Sunday Morning Links

This and that for your Sunday reading.

- Jake Kivanc points out that what little job growth Canada can claim primarily involves precarious work. And Nora Loreto discusses the crucial link between labour and social change:
(T)o confront climate change, we must imagine the role of workers in the transition to an oil-free economy: how would energy workers, those in the skilled trades, public sector workers, and retail workers engage in this struggle from their workplace?
 
If we want a national child-care system, we must talk about work: both working parents and the childcare workers required to deliver a new system.

If we want community food centres, we must talk about how workers could be engaged in designing, delivering, and resourcing such a program. 

If we want radical health care reform, we must place patients alongside nurses, doctors, cafeteria workers, social workers, secretaries, archivists, maintenance staff, and everyone else who makes the health care system operate to achieve our radical reforms.      
  
If we want to enact the recommendations of the Truth and Reconciliation Commission, we must include workplaces as a site of reconciliation, both to deliver on the commission’s recommendations but to also reach Canadians where they spend most of their waking lives.

There is no new internet without tech workers, there are no alternative food systems without farmers and grocers, there are no new Canadian films without actors and crew, there is no support for artists without funding artists to do their work and paying people to promote and help them out. 

And, within our workplaces, there is no shortage of things we need to fight to improve.

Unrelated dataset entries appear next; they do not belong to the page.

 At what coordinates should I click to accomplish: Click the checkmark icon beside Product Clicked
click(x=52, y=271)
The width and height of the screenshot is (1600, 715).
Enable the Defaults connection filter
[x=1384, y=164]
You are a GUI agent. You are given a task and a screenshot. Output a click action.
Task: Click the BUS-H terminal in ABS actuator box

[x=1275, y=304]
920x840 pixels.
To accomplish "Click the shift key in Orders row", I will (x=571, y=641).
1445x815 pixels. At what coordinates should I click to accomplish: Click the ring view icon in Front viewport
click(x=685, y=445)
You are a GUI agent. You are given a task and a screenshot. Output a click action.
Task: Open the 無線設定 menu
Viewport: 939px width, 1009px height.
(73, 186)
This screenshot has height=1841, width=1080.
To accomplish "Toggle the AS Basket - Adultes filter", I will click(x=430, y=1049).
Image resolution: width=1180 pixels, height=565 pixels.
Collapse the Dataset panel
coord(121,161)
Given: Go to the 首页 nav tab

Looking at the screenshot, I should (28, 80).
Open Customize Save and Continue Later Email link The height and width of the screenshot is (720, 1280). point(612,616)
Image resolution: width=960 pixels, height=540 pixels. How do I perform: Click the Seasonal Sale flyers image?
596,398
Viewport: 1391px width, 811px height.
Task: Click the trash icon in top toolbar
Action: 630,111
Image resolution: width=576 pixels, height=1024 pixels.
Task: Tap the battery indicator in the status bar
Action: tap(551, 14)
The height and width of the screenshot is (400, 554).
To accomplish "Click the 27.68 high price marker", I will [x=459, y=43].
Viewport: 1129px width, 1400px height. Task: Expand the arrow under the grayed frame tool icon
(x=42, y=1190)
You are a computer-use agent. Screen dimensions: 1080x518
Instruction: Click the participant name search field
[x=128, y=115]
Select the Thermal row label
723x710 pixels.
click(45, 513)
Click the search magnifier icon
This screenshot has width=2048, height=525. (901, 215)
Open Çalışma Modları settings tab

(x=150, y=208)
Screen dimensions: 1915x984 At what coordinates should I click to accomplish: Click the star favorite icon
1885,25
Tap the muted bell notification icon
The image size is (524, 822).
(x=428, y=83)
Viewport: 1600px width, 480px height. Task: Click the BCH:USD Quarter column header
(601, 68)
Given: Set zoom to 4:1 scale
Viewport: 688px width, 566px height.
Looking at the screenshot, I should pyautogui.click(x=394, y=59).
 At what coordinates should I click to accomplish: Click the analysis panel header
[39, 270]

We need better pay. We need (better) workplace protections. We need (better) pensions. We need (better) jobs.
- Michelle Chen points out how privatization results in degraded services for the people who need then, while rewarding nobody other than rent-seeking corporations.

- Pete Evans reports on the OECD's look at Canada's appallingly high child care costs.

- Bill McKibben writes that any serious effort to combat climate change requires that we not only elect governments willing to speak about the issue, but pressure them to live up to their promises - a lesson which many within the Libs might want to take to heart. And Lauri Myllyvirta and Joanna Mills expose the utter futility of Brad Wall's attempt to pitch "clean coal" as a technology worth developing for export, as the key market in China is slashing planned coal plant construction.

- Finally, Susan Delacourt challenges the conventional political wisdom that young citizens aren't interested in how they're governed.